Demographers have marked Musk’s words—but they don’t agree with his dire predictions. “With 8 billion people and counting on the earth, we don’t see a collapse happening at present time, and it’s not even projected,” says Tomas Sobotka at the Vienna Institute of Demography. Even the most pessimistic projections put the world population in 2100 at around 8.8 billion. This is far below the UN’s more widely agreed upon estimate of 10.4 billion, but it’s still about 800 million more people than are on the planet today. Most projections agree that the world’s population is going to peak at some point in the second half of the 21st century and then plateau or gradually drop. Framing this as a collapse “is probably too dramatic,” says Patrick Gerland, chief of the United Nations’ Population Estimates and Projections Section.
According to the UN, the only region that will see an overall decline between 2022 and 2050 is eastern and southeastern Asia. Other regions tell a completely different story. The population in sub-Saharan Africa will almost double from 1.2 billion in 2022 to just under 2.1 billion in 2050. In the same period, India’s population will grow by over 250 million to overtake China’s as the largest in the world. For most of the world, population decline just isn’t something to worry about—“either now or in the foreseeable future,” Gerland says.

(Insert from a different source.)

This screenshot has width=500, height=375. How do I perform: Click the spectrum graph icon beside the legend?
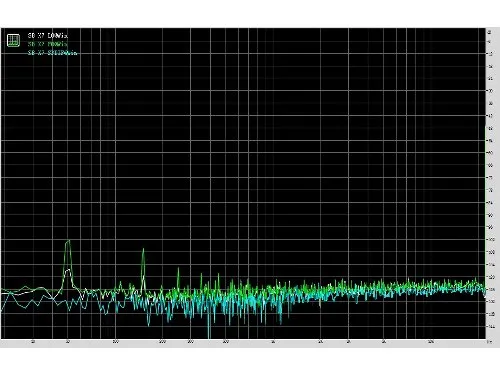pyautogui.click(x=13, y=40)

But what about the very distant future? Japan’s population is already declining, and the country has one of the lowest total fertility rates in the world—Japanese women average 1.3 children across their lifetime. For a population to stay constant, this number would need to be 2.1, assuming there’s no migration and that life expectancy stays roughly constant. If the fertility rate stays below 2.1 for long enough, the population number will start to fall. In Japan, we can see this happening—having peaked at 128.1 million in 2010, the country’s population slowly fell to 125.8 million over the following decade.